Quoted text:
▼▼▼

# Gracie's babies!



## pennyspasture (Dec 22, 2011)

My nubian doe Gracie had twins; one buck and one doe. :leap: I can't figure out where their coloring came from, as dad is a traditional colored boer buck. I will need to get better pics, but this is what I have for now. I don't know if it shows, but the buck has at least one black spot on his back. onder:

http://www.facebook.com/media/set/?set= ... 9b49124d9f


----------



## freedomstarfarm (Mar 25, 2011)

Adorable!!


----------



## Goat Mom (May 1, 2012)

Aw! Congratulations! :leap:


----------



## liz (Oct 5, 2007)

Awwwww  Congrats on such adorable babies :leap:


----------



## Lamancha Lady (Dec 13, 2011)

Grats on the cute babies  :thumbup:


----------



## maryk (Dec 27, 2011)

Awesome :leap: congrats.


----------



## toth boer goats (Jul 20, 2008)

Aww...congrats.... :thumb:


----------



## RMADairyGoats (Jun 20, 2011)

Awww! Too cute! Congratulations!


----------



## pennyspasture (Dec 22, 2011)

Thanks everyone! I added some more pics to the album and you can see the buck's coloring better.


----------



## KW Farms (Jun 21, 2008)

Congrats!! :stars:


----------



## milk and honey (Oct 31, 2010)

Congratulations.. they are beautiful!


----------



## chigarden (Feb 26, 2011)

Congrats ! They are SO cute !


----------



## Engebretsen (May 16, 2012)

Unbelievably good-looking babies.


----------



## pennyspasture (Dec 22, 2011)

Thank's all! I really need to get some better pictures of these two, but it is hard when they won't stand still for 2 seconds!


----------

▲▲▲

Dataset extract:
▼▼▼

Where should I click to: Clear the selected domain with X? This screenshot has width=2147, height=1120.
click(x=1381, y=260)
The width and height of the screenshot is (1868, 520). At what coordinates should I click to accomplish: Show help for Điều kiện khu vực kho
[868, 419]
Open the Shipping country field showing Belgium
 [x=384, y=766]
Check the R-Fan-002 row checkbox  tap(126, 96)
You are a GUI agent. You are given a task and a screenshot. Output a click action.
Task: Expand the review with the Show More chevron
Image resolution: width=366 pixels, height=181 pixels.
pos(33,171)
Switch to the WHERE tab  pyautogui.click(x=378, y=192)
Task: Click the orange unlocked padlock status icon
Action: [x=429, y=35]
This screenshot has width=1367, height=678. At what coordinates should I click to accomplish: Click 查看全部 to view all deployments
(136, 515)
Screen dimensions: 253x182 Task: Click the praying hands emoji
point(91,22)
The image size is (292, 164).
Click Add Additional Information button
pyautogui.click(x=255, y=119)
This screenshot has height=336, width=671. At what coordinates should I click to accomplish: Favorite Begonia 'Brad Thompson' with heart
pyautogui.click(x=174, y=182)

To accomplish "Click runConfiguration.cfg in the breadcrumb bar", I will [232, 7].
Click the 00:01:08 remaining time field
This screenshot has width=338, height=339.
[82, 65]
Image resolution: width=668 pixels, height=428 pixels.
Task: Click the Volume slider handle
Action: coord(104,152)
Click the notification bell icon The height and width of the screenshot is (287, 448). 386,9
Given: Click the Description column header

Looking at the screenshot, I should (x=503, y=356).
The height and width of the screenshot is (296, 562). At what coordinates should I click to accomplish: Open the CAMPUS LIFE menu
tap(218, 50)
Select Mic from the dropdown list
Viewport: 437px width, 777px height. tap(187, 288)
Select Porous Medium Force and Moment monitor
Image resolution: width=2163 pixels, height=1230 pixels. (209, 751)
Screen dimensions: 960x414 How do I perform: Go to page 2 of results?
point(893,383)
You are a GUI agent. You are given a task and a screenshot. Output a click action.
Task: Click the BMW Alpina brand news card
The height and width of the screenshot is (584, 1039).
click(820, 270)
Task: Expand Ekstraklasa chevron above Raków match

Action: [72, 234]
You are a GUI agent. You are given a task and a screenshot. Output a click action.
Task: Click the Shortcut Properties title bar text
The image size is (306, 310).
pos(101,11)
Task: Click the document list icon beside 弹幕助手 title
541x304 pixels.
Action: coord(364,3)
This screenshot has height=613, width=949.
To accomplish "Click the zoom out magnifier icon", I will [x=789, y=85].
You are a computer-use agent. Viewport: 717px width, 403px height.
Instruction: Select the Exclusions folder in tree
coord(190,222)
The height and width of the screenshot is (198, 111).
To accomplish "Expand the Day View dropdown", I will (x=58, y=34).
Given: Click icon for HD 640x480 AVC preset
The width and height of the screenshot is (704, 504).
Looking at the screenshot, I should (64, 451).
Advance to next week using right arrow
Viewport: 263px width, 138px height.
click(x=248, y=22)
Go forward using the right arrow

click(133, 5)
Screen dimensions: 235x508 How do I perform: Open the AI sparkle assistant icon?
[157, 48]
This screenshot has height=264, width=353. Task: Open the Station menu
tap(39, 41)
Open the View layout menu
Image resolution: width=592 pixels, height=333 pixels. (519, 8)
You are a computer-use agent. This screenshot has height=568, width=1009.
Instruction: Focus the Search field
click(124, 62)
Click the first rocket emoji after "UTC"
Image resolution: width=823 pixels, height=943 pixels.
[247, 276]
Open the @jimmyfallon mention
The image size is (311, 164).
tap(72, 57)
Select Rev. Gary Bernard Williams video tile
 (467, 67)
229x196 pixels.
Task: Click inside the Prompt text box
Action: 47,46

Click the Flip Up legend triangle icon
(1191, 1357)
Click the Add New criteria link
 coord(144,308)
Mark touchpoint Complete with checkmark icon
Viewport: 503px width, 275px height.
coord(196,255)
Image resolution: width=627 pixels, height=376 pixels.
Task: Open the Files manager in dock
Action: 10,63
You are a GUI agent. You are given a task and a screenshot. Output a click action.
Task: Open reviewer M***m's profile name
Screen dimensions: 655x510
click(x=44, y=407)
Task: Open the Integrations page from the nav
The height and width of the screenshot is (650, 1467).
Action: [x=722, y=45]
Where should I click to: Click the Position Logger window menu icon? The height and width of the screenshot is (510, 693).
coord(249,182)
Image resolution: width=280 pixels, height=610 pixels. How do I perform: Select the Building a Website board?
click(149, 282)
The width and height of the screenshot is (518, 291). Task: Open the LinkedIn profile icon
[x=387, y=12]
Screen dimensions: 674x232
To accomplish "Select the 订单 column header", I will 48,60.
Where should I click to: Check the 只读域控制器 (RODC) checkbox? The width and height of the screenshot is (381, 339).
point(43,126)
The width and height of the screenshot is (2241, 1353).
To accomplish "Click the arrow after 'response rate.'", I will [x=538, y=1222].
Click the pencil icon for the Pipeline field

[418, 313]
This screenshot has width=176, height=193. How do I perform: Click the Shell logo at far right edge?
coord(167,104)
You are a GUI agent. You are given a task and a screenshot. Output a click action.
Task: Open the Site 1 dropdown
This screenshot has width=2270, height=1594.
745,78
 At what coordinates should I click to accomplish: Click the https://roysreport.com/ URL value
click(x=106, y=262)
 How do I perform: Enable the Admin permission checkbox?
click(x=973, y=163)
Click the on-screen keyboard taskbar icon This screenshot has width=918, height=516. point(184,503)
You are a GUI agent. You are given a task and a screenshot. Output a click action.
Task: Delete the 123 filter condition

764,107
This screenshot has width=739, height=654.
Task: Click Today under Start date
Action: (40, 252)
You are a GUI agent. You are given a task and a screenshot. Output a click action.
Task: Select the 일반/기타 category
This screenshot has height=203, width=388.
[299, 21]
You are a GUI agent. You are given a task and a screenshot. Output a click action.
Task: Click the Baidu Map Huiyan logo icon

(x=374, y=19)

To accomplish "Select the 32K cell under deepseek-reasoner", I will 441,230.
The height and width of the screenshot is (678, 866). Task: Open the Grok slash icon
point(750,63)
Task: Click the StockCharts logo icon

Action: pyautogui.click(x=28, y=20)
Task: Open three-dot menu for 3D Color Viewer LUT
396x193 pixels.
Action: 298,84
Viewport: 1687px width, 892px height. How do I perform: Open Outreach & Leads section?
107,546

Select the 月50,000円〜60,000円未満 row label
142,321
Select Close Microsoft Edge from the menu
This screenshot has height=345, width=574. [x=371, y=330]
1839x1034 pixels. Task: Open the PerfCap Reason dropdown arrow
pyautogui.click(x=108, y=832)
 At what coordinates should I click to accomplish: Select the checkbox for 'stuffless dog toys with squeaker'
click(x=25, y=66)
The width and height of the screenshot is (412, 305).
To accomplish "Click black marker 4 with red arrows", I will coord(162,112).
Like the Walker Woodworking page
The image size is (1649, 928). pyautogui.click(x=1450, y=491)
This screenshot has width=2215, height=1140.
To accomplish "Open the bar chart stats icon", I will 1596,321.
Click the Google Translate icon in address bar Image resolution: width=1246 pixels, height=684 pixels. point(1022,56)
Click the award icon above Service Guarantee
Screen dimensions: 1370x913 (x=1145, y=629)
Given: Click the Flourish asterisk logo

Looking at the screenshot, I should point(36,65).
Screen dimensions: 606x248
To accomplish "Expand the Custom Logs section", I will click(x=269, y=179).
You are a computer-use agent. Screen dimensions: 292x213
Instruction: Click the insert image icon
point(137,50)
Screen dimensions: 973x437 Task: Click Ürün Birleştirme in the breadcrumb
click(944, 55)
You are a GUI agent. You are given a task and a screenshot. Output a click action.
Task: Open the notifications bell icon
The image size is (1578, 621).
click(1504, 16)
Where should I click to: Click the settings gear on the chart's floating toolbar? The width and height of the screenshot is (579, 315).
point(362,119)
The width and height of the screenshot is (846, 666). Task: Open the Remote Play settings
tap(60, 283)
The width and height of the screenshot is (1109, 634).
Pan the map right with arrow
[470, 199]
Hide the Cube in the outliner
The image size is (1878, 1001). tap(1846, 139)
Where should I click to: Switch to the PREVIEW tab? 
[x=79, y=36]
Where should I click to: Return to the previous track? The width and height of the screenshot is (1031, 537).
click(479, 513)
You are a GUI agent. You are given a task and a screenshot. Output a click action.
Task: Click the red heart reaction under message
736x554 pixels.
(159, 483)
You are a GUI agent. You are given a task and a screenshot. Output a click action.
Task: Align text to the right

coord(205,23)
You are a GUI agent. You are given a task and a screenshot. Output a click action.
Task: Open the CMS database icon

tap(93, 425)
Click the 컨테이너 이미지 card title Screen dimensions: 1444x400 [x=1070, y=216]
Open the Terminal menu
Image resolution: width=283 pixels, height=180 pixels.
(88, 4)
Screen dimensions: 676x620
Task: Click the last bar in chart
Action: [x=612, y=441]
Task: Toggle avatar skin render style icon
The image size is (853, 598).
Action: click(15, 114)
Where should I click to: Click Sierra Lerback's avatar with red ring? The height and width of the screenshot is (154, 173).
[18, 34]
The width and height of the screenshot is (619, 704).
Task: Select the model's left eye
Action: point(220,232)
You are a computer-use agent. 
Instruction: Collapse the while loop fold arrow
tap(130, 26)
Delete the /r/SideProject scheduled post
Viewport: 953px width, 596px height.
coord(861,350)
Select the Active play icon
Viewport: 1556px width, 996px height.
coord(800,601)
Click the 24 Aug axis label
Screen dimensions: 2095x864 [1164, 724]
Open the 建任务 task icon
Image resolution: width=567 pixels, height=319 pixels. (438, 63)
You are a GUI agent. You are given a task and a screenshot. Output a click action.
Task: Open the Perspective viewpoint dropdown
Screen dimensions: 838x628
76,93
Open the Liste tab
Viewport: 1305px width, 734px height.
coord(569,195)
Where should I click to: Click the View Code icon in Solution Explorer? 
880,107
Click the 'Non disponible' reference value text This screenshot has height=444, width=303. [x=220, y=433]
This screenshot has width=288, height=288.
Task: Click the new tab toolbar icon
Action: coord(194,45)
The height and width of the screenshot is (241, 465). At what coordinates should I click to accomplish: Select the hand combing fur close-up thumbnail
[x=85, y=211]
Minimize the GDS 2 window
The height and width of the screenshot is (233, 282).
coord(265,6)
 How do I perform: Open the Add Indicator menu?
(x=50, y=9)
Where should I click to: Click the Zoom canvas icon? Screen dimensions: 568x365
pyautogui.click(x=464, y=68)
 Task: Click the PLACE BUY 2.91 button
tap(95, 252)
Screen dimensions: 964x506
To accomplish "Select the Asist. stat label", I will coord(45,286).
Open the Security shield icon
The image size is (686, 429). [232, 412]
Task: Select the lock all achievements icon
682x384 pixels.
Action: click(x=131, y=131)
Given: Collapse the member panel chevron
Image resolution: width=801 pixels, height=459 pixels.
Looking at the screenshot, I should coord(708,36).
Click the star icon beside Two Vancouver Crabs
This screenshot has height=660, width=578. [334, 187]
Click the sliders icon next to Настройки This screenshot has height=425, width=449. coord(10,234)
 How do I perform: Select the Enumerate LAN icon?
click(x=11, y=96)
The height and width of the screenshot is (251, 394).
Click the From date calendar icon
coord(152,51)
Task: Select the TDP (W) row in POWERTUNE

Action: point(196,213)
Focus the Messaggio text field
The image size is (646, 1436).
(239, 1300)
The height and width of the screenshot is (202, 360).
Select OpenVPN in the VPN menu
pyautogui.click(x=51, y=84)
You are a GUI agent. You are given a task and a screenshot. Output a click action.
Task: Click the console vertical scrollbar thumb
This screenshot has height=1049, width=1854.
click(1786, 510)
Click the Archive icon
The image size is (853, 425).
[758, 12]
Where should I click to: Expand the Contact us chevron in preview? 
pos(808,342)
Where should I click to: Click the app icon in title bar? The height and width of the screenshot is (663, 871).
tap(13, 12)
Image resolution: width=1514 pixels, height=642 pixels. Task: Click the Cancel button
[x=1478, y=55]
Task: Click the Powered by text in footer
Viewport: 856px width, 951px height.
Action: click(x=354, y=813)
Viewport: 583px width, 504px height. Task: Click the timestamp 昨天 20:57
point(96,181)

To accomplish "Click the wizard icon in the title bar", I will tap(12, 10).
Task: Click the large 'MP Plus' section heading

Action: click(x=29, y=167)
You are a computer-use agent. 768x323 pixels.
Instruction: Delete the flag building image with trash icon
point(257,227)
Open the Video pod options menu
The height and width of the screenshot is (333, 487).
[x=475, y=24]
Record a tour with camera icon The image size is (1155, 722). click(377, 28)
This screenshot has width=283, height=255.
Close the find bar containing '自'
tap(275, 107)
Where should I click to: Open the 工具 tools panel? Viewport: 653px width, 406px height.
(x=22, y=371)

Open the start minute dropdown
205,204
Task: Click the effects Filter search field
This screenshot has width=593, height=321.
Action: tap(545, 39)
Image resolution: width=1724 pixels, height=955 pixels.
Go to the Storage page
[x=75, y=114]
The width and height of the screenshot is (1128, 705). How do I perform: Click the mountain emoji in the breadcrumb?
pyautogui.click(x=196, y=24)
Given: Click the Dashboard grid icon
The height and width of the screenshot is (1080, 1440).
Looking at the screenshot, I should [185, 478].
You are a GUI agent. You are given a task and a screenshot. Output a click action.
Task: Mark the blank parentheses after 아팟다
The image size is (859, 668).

▲▲▲

What this task involves:
Answer these questions about the thread on Gracie's babies:
1. What breed is Gracie?
2. What kind of buck is the kids' father?
3. What reason does pennyspasture give in the last post for why better pictures are hard to get?

Response:
1. Gracie is a Nubian doe.
2. The father is a traditional colored Boer buck.
3. The two kids won't stand still for two seconds.